:: Exercise inputs

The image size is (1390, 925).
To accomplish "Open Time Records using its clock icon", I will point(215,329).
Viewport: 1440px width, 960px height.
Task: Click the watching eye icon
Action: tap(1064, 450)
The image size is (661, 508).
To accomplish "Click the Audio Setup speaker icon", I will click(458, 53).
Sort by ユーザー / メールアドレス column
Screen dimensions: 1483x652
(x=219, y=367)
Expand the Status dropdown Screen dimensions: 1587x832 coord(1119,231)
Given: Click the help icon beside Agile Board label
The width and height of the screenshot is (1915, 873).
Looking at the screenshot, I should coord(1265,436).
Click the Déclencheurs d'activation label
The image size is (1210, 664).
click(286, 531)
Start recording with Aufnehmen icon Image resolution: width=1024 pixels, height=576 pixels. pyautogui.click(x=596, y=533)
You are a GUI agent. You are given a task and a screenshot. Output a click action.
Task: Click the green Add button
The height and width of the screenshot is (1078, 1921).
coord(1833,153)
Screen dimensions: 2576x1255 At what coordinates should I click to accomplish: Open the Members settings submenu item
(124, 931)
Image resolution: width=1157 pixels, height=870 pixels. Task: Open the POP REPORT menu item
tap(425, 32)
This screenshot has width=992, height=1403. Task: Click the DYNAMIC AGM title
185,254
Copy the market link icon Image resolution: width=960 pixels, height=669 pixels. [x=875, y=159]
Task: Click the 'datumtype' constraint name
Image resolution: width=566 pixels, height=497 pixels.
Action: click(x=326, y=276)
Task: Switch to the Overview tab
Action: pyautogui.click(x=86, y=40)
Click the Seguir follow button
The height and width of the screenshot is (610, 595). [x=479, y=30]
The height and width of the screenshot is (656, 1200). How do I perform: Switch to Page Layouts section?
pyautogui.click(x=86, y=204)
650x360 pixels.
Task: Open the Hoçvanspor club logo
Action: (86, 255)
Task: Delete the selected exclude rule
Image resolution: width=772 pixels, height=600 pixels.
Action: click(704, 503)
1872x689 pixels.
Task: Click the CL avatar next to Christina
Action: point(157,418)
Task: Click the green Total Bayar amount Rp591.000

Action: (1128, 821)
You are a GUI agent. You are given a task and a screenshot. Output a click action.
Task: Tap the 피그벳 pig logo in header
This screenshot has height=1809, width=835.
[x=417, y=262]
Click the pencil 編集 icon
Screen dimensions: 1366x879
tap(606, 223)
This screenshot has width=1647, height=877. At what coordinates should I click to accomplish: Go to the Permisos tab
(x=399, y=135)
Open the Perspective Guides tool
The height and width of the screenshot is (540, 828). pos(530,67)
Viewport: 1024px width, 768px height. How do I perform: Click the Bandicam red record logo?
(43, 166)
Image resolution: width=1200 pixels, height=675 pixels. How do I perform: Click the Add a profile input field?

::::

- Task instructions: Give back the data above exactly as it appears.

- The completed task:
The image size is (1390, 925).
To accomplish "Open Time Records using its clock icon", I will point(215,329).
Viewport: 1440px width, 960px height.
Task: Click the watching eye icon
Action: tap(1064, 450)
The image size is (661, 508).
To accomplish "Click the Audio Setup speaker icon", I will click(458, 53).
Sort by ユーザー / メールアドレス column
Screen dimensions: 1483x652
(x=219, y=367)
Expand the Status dropdown Screen dimensions: 1587x832 coord(1119,231)
Given: Click the help icon beside Agile Board label
The width and height of the screenshot is (1915, 873).
Looking at the screenshot, I should coord(1265,436).
Click the Déclencheurs d'activation label
The image size is (1210, 664).
click(286, 531)
Start recording with Aufnehmen icon Image resolution: width=1024 pixels, height=576 pixels. pyautogui.click(x=596, y=533)
You are a GUI agent. You are given a task and a screenshot. Output a click action.
Task: Click the green Add button
The height and width of the screenshot is (1078, 1921).
coord(1833,153)
Screen dimensions: 2576x1255 At what coordinates should I click to accomplish: Open the Members settings submenu item
(124, 931)
Image resolution: width=1157 pixels, height=870 pixels. Task: Open the POP REPORT menu item
tap(425, 32)
This screenshot has width=992, height=1403. Task: Click the DYNAMIC AGM title
185,254
Copy the market link icon Image resolution: width=960 pixels, height=669 pixels. [x=875, y=159]
Task: Click the 'datumtype' constraint name
Image resolution: width=566 pixels, height=497 pixels.
Action: click(x=326, y=276)
Task: Switch to the Overview tab
Action: pyautogui.click(x=86, y=40)
Click the Seguir follow button
The height and width of the screenshot is (610, 595). [x=479, y=30]
The height and width of the screenshot is (656, 1200). How do I perform: Switch to Page Layouts section?
pyautogui.click(x=86, y=204)
650x360 pixels.
Task: Open the Hoçvanspor club logo
Action: (86, 255)
Task: Delete the selected exclude rule
Image resolution: width=772 pixels, height=600 pixels.
Action: click(704, 503)
1872x689 pixels.
Task: Click the CL avatar next to Christina
Action: point(157,418)
Task: Click the green Total Bayar amount Rp591.000

Action: (1128, 821)
You are a GUI agent. You are given a task and a screenshot. Output a click action.
Task: Tap the 피그벳 pig logo in header
This screenshot has height=1809, width=835.
[x=417, y=262]
Click the pencil 編集 icon
Screen dimensions: 1366x879
tap(606, 223)
This screenshot has width=1647, height=877. At what coordinates should I click to accomplish: Go to the Permisos tab
(x=399, y=135)
Open the Perspective Guides tool
The height and width of the screenshot is (540, 828). pos(530,67)
Viewport: 1024px width, 768px height. How do I perform: Click the Bandicam red record logo?
(43, 166)
Image resolution: width=1200 pixels, height=675 pixels. How do I perform: Click the Add a profile input field?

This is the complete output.